[ 
https://issues.apache.org/jira/browse/KUDU-3406?page=com.atlassian.jira.plugin.system.issuetabpanels:comment-tabpanel&focusedCommentId=17617244#comment-17617244
 ] 

Ashwani Raina commented on KUDU-3406:
-------------------------------------

I did some tryout using the real data.
In my case, sometimes memory usage peaked to even 38GB while running 
DiskRowSetCompaction mostly.
While kudu-master was running, I also collected some stack traces at the 
frequency of 10 per second.

For most of them, MaintenanceMgr is found to be in DoMergeCompactionOrFlush() 
roughly around the peak memory usage time. 
There are other stack traces as well around the peak time:
Here are some of the traces:
+++

stacks.103:TID 2987608(MaintenanceMgr ):
stacks.103-    @     0x55d0f0aa5337  
kudu::tablet::DeltaPreparer<>::CollectMutations()
stacks.103-    @     0x55d0f0a97439  
kudu::tablet::DeltaFileIterator<>::CollectMutations()
stacks.103-    @     0x55d0f0ad2f74  
kudu::tablet::DeltaIteratorMerger::CollectMutations()
stacks.103-    @     0x55d0f0a20f6b  kudu::tablet::(anonymous 
namespace)::DiskRowSetCompactionInput::PrepareBlock()
stacks.103-    @     0x55d0f0a1c9fd  kudu::tablet::(anonymous 
namespace)::MergeCompactionInput::ProcessEmptyInputs()
stacks.103-    @     0x55d0f0a1cf75  kudu::tablet::(anonymous 
namespace)::MergeCompactionInput::FinishBlock()
stacks.103-    @     0x55d0f0a216cf  kudu::tablet::FlushCompactionInput()
stacks.103-    @     0x55d0f09d347a  
kudu::tablet::Tablet::DoMergeCompactionOrFlush()

---

stacks.130:TID 2987608(MaintenanceMgr ):
stacks.130-    @     0x55d0f0a21057  kudu::tablet::(anonymous 
namespace)::DiskRowSetCompactionInput::PrepareBlock()
stacks.130-    @     0x55d0f0a1c9fd  kudu::tablet::(anonymous 
namespace)::MergeCompactionInput::ProcessEmptyInputs()
stacks.130-    @     0x55d0f0a1cf75  kudu::tablet::(anonymous 
namespace)::MergeCompactionInput::FinishBlock()
::::
▸ **To-do list**:
A) Echo the portion of the Kudu comment between "I did some tryout" and "memory usage time.", inclusive.
B) In the KUDU-3406 comment, what evidence does the commenter give for tying MaintenanceMgr's DoMergeCompactionOrFlush() to the peak in memory usage? Answer in one to three sentences.
C) Pick up the KUDU-3406 stack-trace comment from its last line and continue it.

▸ **Material provided**:
::::
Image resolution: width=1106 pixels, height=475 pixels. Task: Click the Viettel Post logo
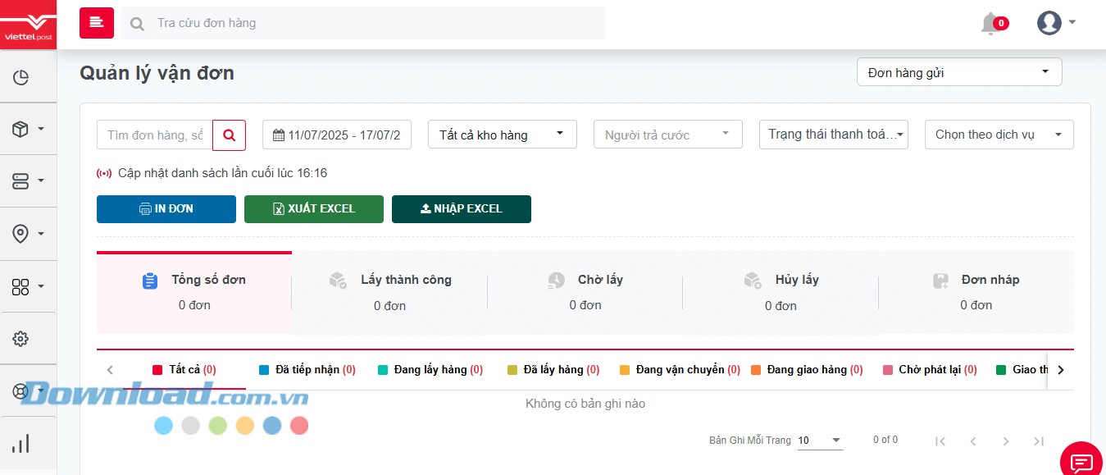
::::
▸ **Outputs in order**:
A)
I did some tryout using the real data.
In my case, sometimes memory usage peaked to even 38GB while running 
DiskRowSetCompaction mostly.
While kudu-master was running, I also collected some stack traces at the 
frequency of 10 per second.

For most of them, MaintenanceMgr is found to be in DoMergeCompactionOrFlush() 
roughly around the peak memory usage time.

B) While kudu-master was running, the commenter collected stack traces at a rate of 10 per second. Most of the traces taken around the time of peak memory usage showed MaintenanceMgr inside DoMergeCompactionOrFlush().

C)
stacks.130-    @     0x55d0f0a216cf  kudu::tablet::FlushCompactionInput()
stacks.130-    @     0x55d0f09d347a  
kudu::tablet::Tablet::DoMergeCompactionOrFlush()
stacks.130-    @     0x55d0f09d7435  kudu::tablet::Tablet::Compact()
stacks.130-    @     0x55d0f09efe3d  kudu::tablet::CompactRowSetsOp::Perform()
stacks.130-    @     0x55d0f2b410cd  kudu::MaintenanceManager::LaunchOp()
stacks.130-    @     0x55d0f2ba91f0  kudu::ThreadPool::DispatchThread()

---

stacks.137:TID 2987608(MaintenanceMgr ):
stacks.137-    @     0x55d0f0a1e110  kudu::tablet::RemoveAncientUndos()
stacks.137-    @     0x55d0f0a21580  kudu::tablet::FlushCompactionInput()
stacks.137-    @     0x55d0f09d347a  
kudu::tablet::Tablet::DoMergeCompactionOrFlush()
stacks.137-    @     0x55d0f09d7435  kudu::tablet::Tablet::Compact()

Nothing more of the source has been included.